Pull out every row below that contains the word "height". Case matters.

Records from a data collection
=====

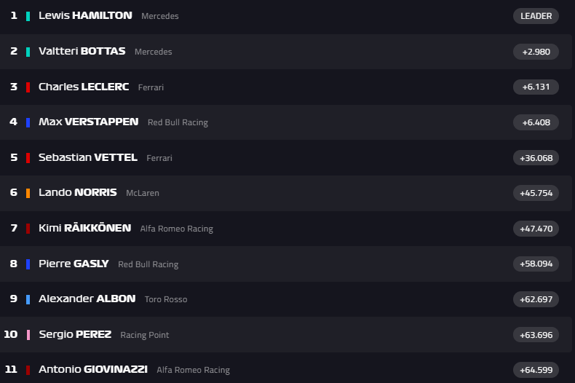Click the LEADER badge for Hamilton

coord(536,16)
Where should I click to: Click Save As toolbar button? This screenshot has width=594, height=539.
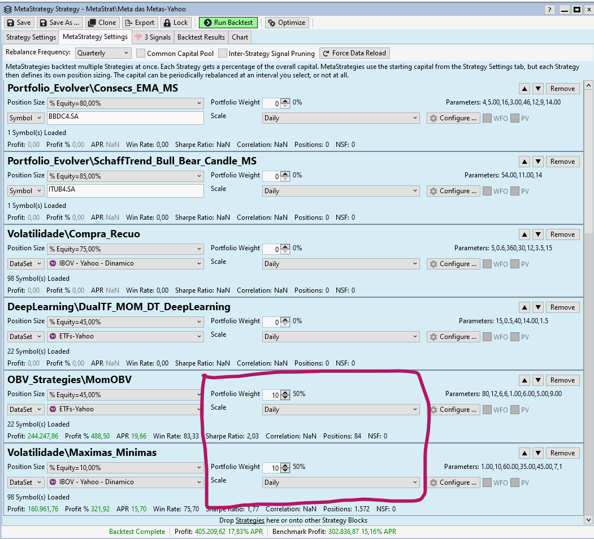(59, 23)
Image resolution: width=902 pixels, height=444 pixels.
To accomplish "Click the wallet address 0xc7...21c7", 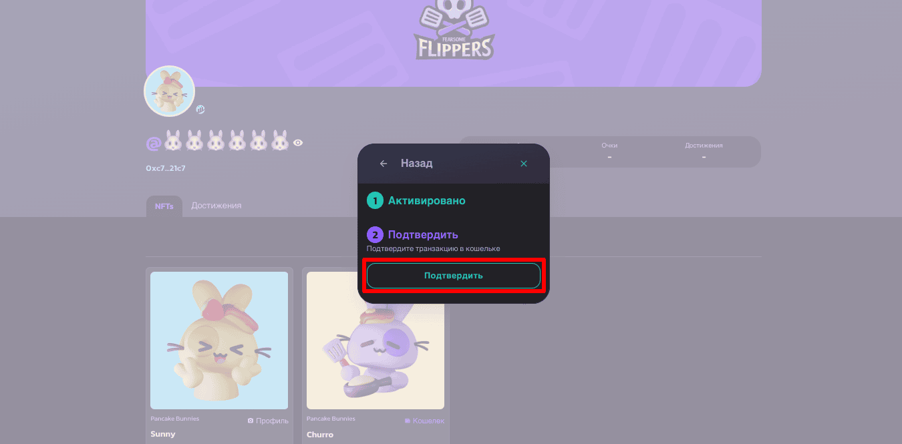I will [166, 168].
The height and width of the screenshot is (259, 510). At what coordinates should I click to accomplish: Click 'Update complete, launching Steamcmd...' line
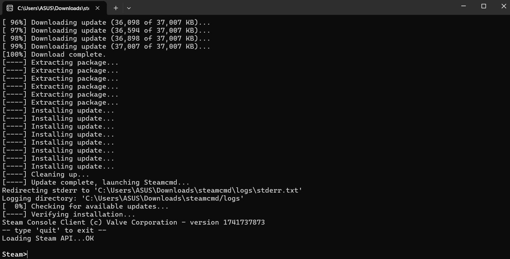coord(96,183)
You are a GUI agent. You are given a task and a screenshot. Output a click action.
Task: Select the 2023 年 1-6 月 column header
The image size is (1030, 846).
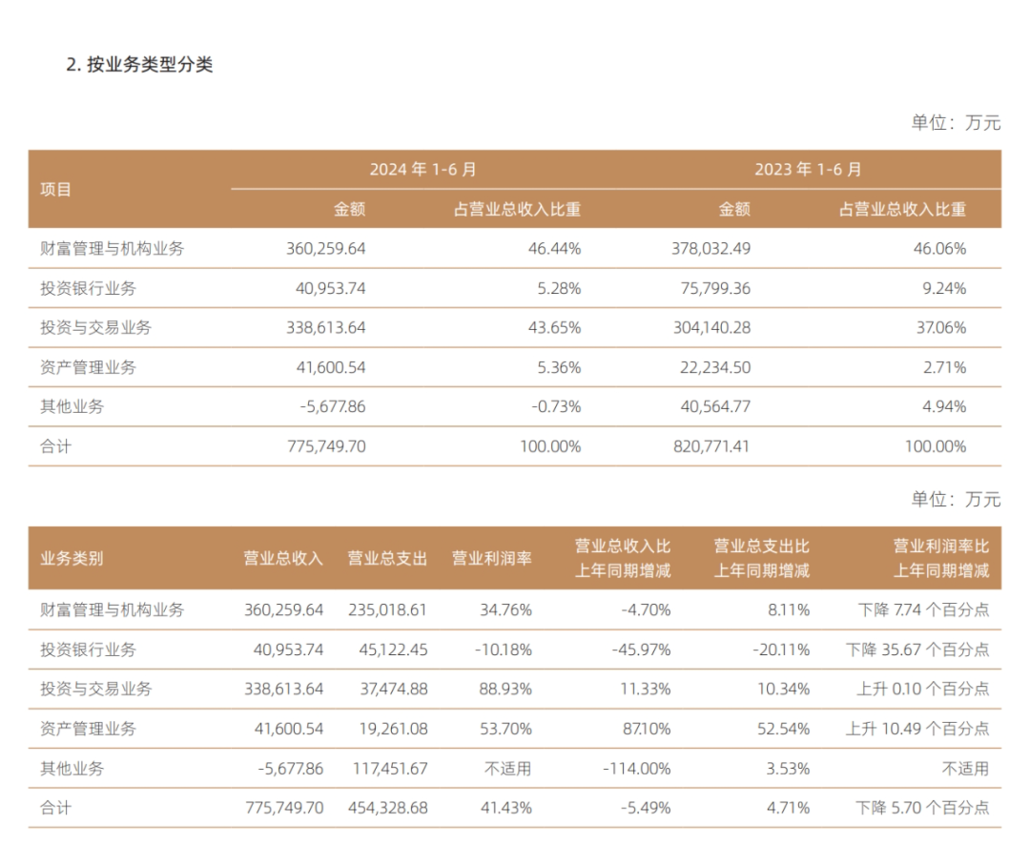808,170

=====

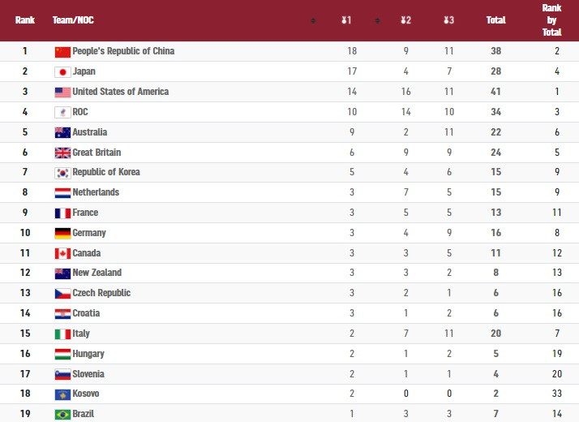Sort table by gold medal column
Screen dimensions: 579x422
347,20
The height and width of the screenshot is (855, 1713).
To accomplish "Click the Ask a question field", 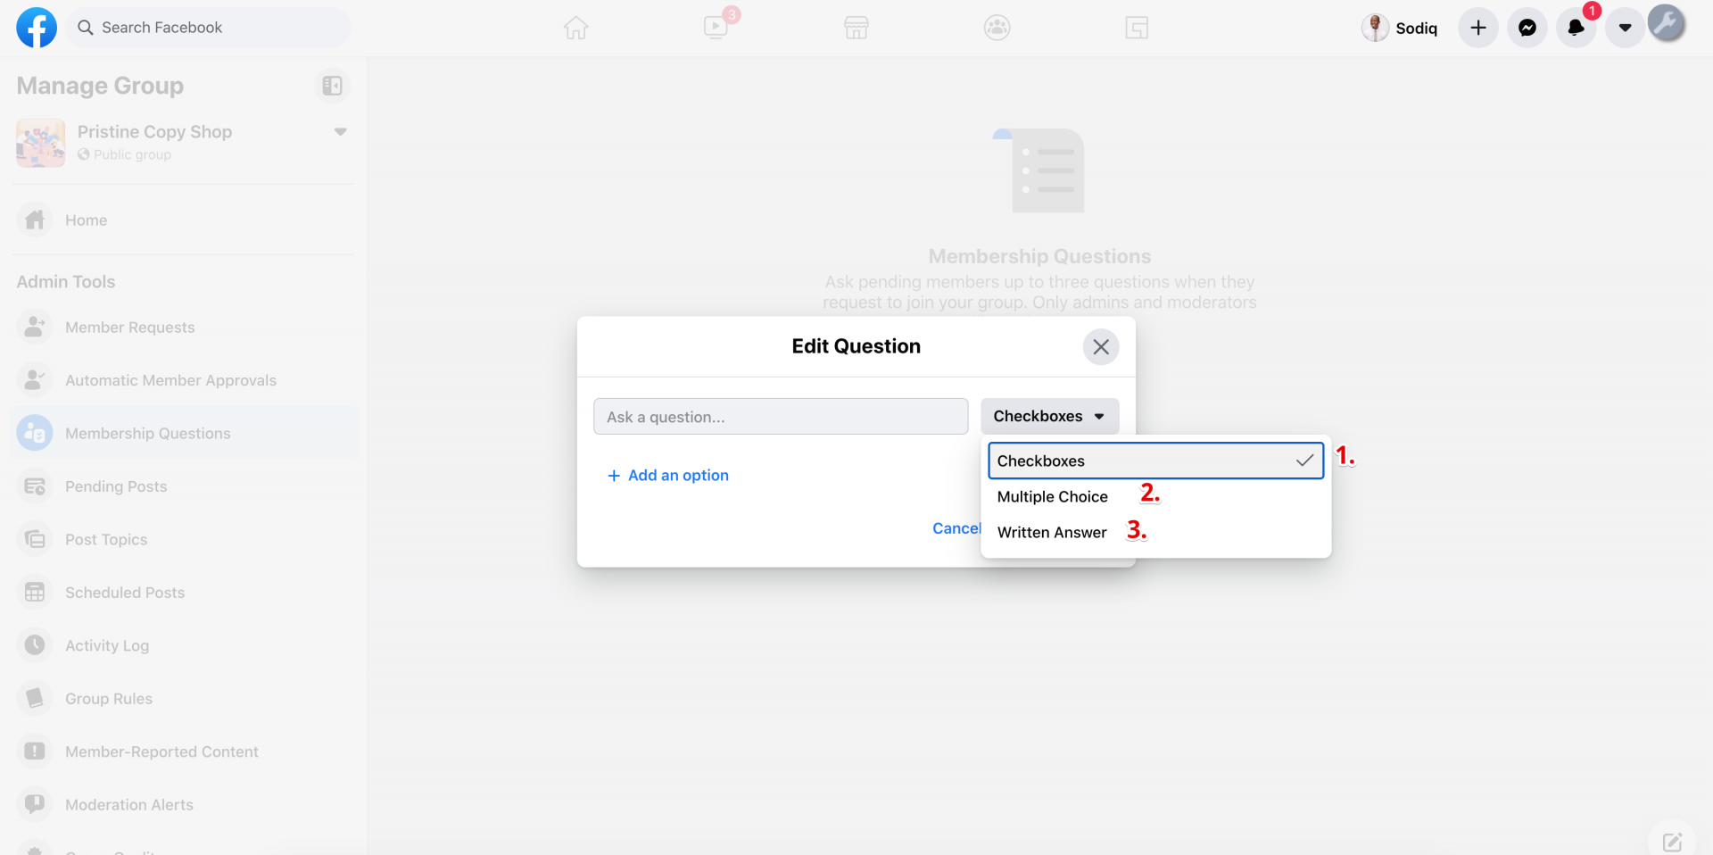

=====

— The answer —
Where should I click to: Click Save As toolbar button? This screenshot has width=594, height=539.
Image resolution: width=902 pixels, height=444 pixels.
The height and width of the screenshot is (259, 510). At what coordinates should I click to accomplish: Click 'Update complete, launching Steamcmd...' line
The height and width of the screenshot is (855, 1713).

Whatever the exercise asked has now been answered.